Neodymium isotopic ratio in the Atlantic can reflect changes in the mixing between different water masses. After our implementation of this important tracer, we are able to simulation this tracer directly in the state-of-the-art climate model and compare with proxy records in the deep ocean. This neodymium-enabled climate model will help us to understand how the ocean evolved in the past and how it will change in the future.
Nd isotopes are implemented in the CESM, which simulate the Nd concentration and εNd in reasonable agreement with observations. With other isotopes, such as oxygen isotopes (δ18O), the marine sedimentary 231Pa/230Th ratio, can carbon isotopes (δ13C and radiocarbon) in the same model, this isotope‐enabled CESM provides a powerful tool to improve the understanding of past ocean circulation changes.

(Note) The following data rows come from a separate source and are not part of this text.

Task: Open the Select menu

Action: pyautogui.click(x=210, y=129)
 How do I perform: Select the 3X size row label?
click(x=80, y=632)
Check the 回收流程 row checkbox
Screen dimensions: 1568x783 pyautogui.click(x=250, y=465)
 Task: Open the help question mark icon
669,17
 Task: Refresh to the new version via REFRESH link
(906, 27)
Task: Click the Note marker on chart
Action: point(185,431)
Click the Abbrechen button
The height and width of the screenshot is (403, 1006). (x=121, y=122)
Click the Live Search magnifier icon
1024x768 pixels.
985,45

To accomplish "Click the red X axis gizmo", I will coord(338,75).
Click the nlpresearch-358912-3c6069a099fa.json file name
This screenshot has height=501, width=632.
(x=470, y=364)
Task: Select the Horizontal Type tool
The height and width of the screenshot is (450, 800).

Neodymium (Nd) isotopic composition (εNd) is an important tracer for water mass mixing and the reconstruction of past ocean circulation. To allow for a direct model-data comparison, we have implemented Nd isotopes in the ocean component of the Community Earth System Model (CESM1.3). The model is able to capture the major features of the observed modern distribution of both εNd and Nd concentrations. Our model provides a useful tool for the interpretation of εNd reconstructions. For example, we show that in an idealized North Atlantic freshwater hosing experiment, εNd changes in the Atlantic are documenting primarily the changes in water mass mixing and are hardly affected by the concomitant and large changes in the marine biological productivity and organic matter fluxes. However, the hosing experiment also shows that the end-member changes due to the change of ocean circulation can influence the interpretation of εNd in the Atlantic, depending on the location.